▸ WHAT YOU SHOULD DO:
With pictures omitted, the line containing "Where should I click to: Open" and all later lines of the records below are to be restated word for word.

(Records from a collection)

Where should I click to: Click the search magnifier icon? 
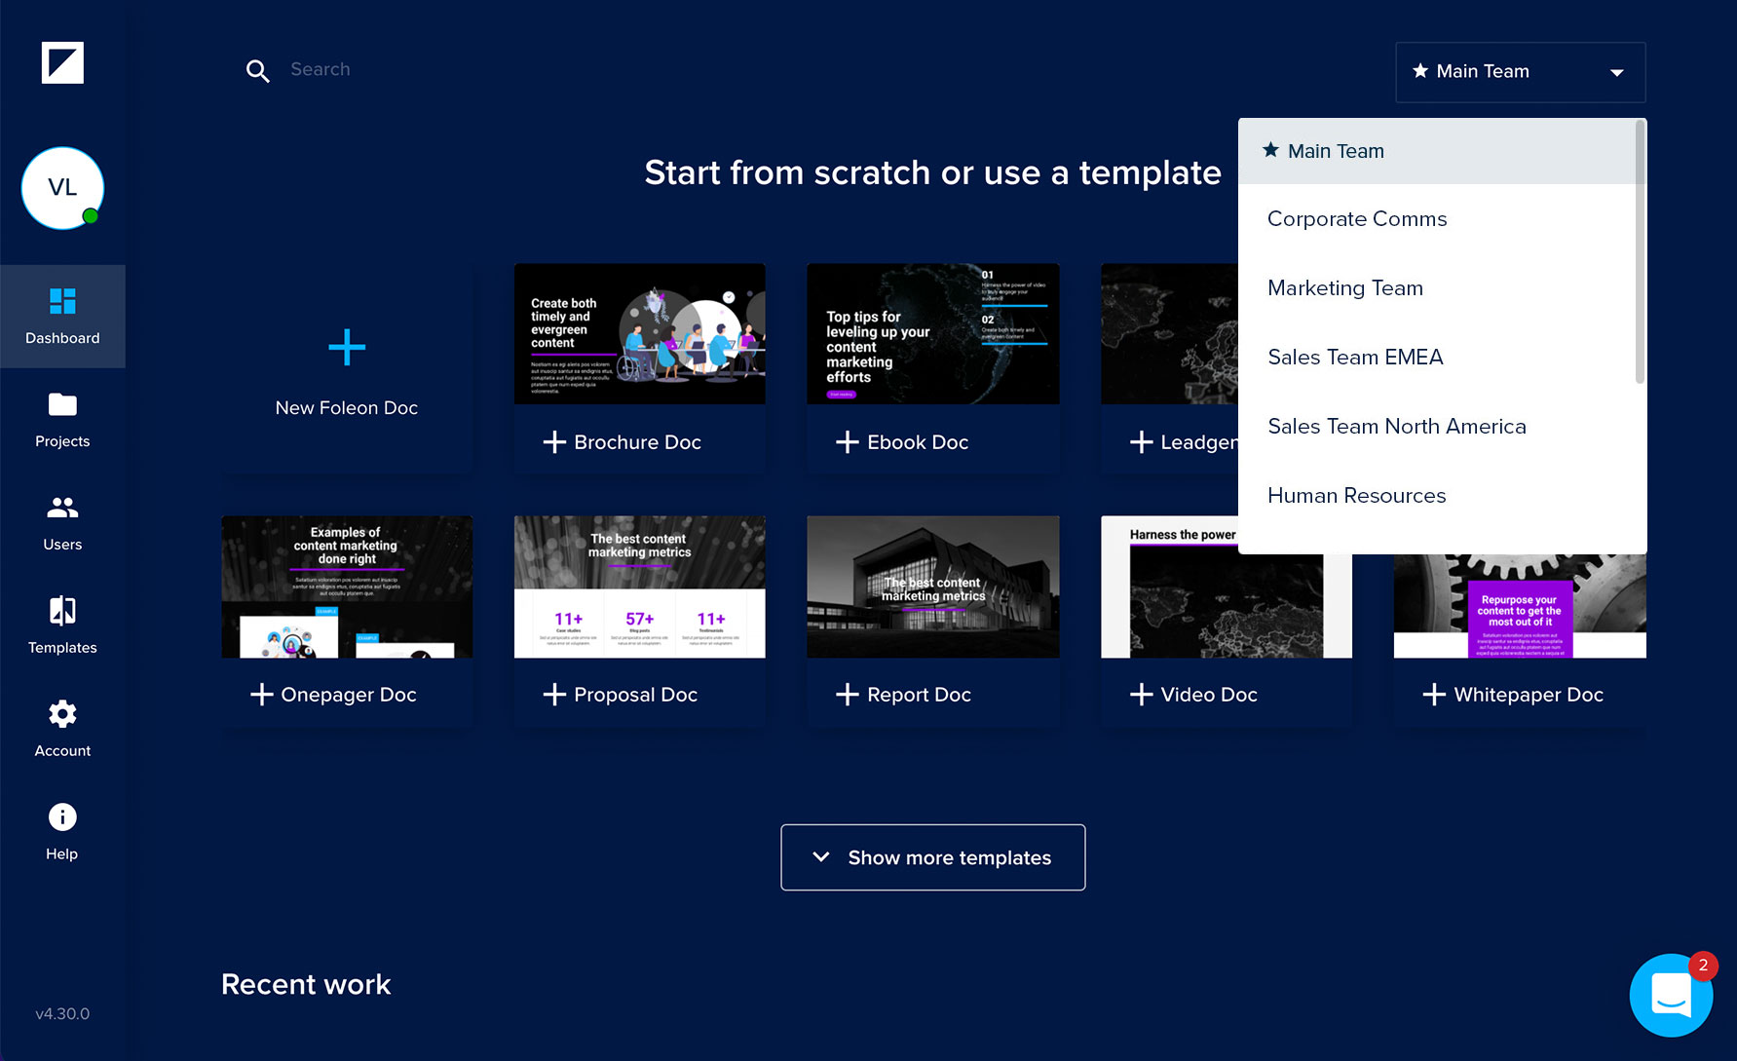[x=257, y=70]
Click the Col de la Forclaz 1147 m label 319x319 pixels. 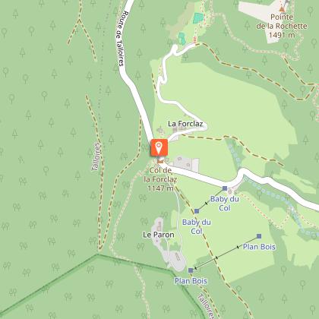tap(160, 179)
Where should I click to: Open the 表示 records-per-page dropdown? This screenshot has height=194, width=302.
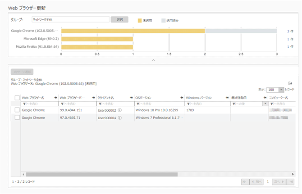[281, 90]
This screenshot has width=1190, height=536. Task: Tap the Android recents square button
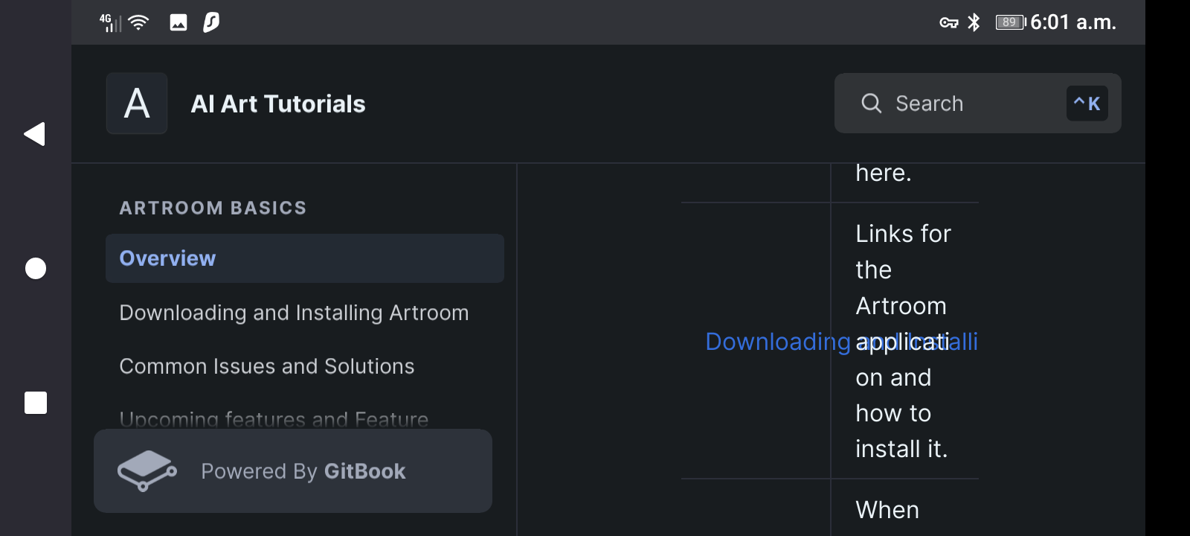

▸ ANSWER FOR THIS EXERCISE:
Where should I click to: Open the 表示 records-per-page dropdown? This screenshot has height=194, width=302.
[281, 90]
This screenshot has width=1190, height=536. Task: Tap the Android recents square button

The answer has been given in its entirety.